Acmispon mearnsii (Britton) Brouillet
Family: Fabaceae
Mearns' Deerweed
Acmispon mearnsii image
Kearney and Peebles 1969, McDougall 1973

Duration: Perennial

Nativity: Native

Lifeform: Forb/Herb

General: Herbaceous perennials, 10-25 cm tall, stems leafy, decumbent to prostrate, sometimes ascending, herbage silvery pubescent to strigose, plants herbaceous to suffrutescent above the caudex.

Leaves: Alternate, pinnately compound, leaflets 3-5, obovate to oblanceolate, to 15 mm long and 3-6 mm wide, obtuse at the tips, sometimes with a notch at the apex (emarginate), margins entire, stipules glandlike or absent.

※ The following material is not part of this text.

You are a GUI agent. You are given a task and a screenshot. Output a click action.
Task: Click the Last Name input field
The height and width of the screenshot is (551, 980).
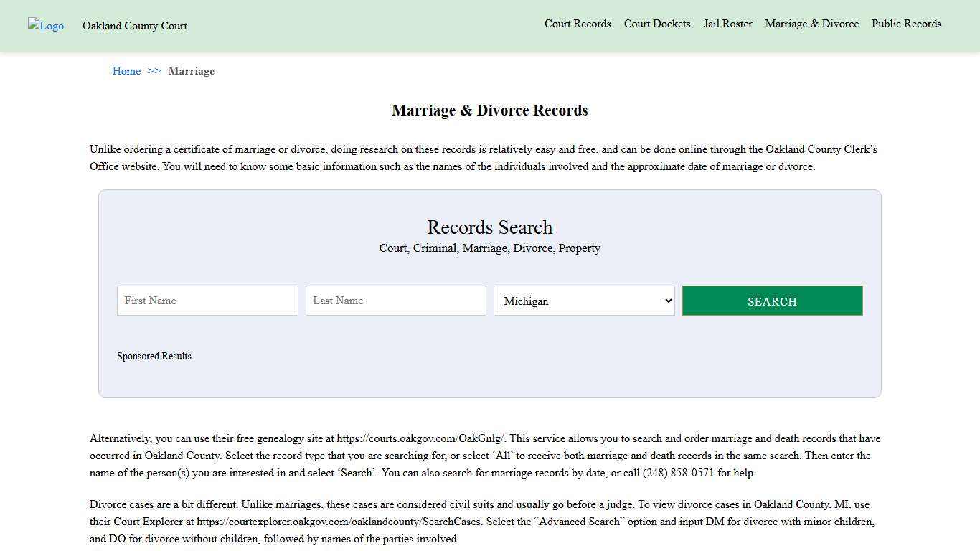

Flowers: Yellow, often drying purple, with banner, wing, and keel petals (papilionaceous), 12-18 mm long, calyx teeth shorter than the tube, stamens 10, flowers axillary, solitary, or in umbel-like clusters, the peduncles usually much longer than the leaves.

Fruits: Pods narrow, terete to flattened, 15-25 mm long, 4-5 mm wide. Seeds several.

Ecology: Found on dry mesas, slopes, and grasslands, from 3,000-7,000 ft (914-2134 m); flowering March-August.

Distribution: Arizona only.

Notes: Look to the silvery-pubescent or strigose herbage and the pods 4-5 mm wide to help identify this species.

Ethnobotany: Species used for food.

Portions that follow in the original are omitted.